PSU: CoolerMaster MWE 500 (but I know this isn’t the issue as we’ve also tested with a brand new RM750x).

I’m stuck between it being the CPU and motherboard really. Is there a way to possibly narrow this down even more, or try to fix completely? Note that I’ve replaced the CMOS battery as well as cleared it using the 2 pins.
 
Solution
Most of the times, it's dead MoBo. Though, it could be dead CPU as well but compared to how many dead MoBos there are, in relation of dead CPUs, it's easily 1/100 if not more.

CPUs are very reliable and one of the most reliable component inside the PC. Now, MoBo isn't that reliable and is at the lower end of reliability pole. Then again, with MoBo, it depends a lot of the chipset as well. H410 is lowest 400-series chipset, with least amount of features, and is favored towards cheap end. While B460 and H470 are solid mid-tier and Z490 is top tier chipset. Of course, this doesn't mean that all H410 are bad and only Z490 is good.

Aeacus

Titan
Ambassador
Is there a way to possibly narrow this down even more,

Yes, if you have 2nd, known to work and compatible CPU and MoBo, so you can test both individually. Otherwise: No.

I soon found with only the 24-pin connected, it works perfectly fine

MoBo doesn't work at all without CPU. And without CPU being powered by 4-pin 12VEPS, you can't conclude MoBo working "perfectly fine".

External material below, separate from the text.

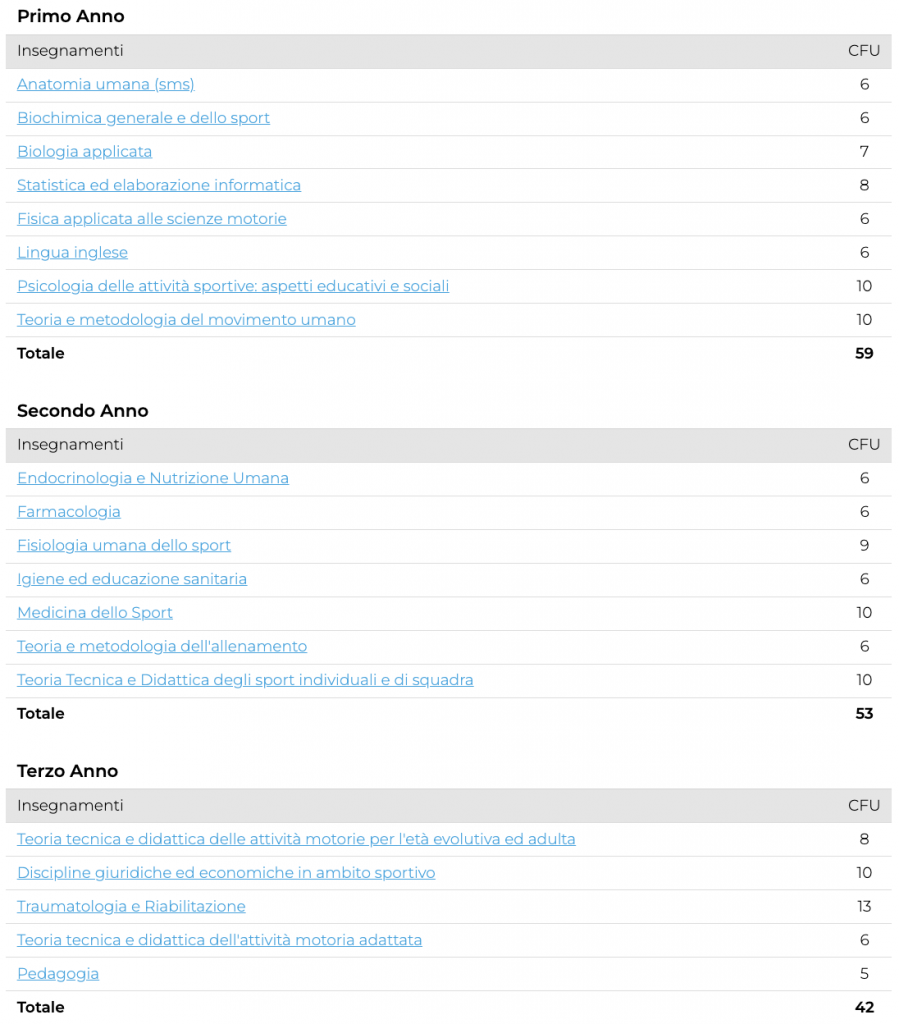Click Biochimica generale e dello sport link
The height and width of the screenshot is (1024, 899).
pos(143,118)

It's like when you turn the car engine on, and you instantly assume that the car drives perfectly fine, without ever doing a test drive.
 

Al_Bie-04

Prominent
Dec 31, 2020
14
0
510
Yes, if you have 2nd, known to work and compatible CPU and MoBo, so you can test both individually. Otherwise: No.
Yeah unfortunately I don’t which is quite a problem as it’s a bit of a guess between the two.
MoBo doesn't work at all without CPU. And without CPU being powered by 4-pin 12VEPS, you can't conclude MoBo working "perfectly fine".

It's like when you turn the car engine on, and you instantly assume that the car drives perfectly fine, without ever doing a test drive.
Yeah I understand that it won’t actually be able to do anything with it but I mean that it’s not what causes the boot loop after being connected, only the CPU cable along with the actual CPU.
 

Aeacus

Titan
Ambassador
Most of the times, it's dead MoBo. Though, it could be dead CPU as well but compared to how many dead MoBos there are, in relation of dead CPUs, it's easily 1/100 if not more.

CPUs are very reliable and one of the most reliable component inside the PC. Now, MoBo isn't that reliable and is at the lower end of reliability pole. Then again, with MoBo, it depends a lot of the chipset as well. H410 is lowest 400-series chipset, with least amount of features, and is favored towards cheap end. While B460 and H470 are solid mid-tier and Z490 is top tier chipset. Of course, this doesn't mean that all H410 are bad and only Z490 is good.